_About this task_
For the entries below, how many lines contain the word "badge"? Reply with the number and nothing else.

[[ Supplied records, beginning ]]

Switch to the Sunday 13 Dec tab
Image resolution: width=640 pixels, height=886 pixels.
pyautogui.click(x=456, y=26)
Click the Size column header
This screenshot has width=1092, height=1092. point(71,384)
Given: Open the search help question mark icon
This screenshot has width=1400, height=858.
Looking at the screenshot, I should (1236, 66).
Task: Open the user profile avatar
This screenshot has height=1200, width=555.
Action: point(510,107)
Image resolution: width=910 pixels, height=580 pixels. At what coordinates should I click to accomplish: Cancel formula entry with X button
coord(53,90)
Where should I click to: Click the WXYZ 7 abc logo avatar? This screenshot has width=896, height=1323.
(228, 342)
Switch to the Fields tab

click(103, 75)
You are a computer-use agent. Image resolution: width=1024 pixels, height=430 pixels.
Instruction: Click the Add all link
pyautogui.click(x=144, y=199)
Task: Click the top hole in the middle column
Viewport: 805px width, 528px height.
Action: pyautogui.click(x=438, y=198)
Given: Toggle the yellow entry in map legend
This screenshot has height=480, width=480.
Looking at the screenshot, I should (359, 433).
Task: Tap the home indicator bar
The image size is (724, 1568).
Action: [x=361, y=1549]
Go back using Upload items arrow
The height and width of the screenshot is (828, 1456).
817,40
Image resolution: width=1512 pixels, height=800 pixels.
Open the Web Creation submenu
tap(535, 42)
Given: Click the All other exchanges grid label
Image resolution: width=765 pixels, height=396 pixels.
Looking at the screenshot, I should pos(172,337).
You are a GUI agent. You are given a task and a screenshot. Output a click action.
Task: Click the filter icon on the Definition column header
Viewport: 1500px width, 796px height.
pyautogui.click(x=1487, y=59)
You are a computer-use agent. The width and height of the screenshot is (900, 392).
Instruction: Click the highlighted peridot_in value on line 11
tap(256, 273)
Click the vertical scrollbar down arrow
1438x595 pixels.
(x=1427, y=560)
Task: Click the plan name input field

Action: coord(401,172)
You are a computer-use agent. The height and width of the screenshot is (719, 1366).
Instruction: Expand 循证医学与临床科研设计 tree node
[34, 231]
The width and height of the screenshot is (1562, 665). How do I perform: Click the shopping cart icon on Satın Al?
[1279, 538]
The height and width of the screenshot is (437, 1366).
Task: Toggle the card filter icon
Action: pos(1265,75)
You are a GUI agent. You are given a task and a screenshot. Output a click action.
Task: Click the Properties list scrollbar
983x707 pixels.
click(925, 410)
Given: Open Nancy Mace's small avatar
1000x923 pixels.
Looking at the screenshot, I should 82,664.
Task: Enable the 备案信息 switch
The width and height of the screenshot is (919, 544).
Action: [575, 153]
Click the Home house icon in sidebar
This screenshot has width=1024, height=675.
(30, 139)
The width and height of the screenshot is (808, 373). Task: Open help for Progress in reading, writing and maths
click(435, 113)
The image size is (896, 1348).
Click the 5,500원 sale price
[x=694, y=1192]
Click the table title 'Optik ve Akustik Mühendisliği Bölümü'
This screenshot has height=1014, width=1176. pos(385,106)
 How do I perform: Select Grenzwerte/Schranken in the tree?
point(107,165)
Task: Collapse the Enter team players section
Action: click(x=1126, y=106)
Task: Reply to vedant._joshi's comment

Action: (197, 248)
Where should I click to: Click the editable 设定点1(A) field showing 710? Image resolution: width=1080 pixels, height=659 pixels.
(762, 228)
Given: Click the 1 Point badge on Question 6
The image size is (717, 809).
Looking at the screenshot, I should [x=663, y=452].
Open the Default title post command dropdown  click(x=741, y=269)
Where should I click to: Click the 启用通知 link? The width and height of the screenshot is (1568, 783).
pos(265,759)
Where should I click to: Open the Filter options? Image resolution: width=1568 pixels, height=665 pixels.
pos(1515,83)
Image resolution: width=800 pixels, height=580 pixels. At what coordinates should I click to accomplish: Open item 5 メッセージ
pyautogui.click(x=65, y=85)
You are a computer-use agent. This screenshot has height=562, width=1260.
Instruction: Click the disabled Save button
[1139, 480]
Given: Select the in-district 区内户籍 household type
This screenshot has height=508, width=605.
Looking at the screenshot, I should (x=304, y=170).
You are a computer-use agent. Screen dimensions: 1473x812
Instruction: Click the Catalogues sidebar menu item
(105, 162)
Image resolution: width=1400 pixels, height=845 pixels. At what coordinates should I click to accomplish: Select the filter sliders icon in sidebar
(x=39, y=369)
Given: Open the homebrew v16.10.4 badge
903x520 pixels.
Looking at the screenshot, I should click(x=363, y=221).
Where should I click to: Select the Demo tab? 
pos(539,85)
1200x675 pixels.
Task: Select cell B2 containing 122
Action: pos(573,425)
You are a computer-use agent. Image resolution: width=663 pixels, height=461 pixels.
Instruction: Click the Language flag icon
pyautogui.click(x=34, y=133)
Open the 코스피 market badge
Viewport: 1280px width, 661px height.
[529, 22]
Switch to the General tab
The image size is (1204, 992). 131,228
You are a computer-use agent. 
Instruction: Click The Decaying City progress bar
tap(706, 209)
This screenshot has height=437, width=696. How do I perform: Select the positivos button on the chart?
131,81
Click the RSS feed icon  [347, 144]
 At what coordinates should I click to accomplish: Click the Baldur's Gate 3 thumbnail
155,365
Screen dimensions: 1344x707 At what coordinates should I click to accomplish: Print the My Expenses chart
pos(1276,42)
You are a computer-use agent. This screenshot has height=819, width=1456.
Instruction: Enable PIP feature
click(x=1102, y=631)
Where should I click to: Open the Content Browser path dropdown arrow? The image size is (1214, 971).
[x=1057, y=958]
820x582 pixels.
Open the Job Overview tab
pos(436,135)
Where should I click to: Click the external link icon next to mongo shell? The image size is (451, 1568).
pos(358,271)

[[ Supplied records, end ]]

_Reply_
3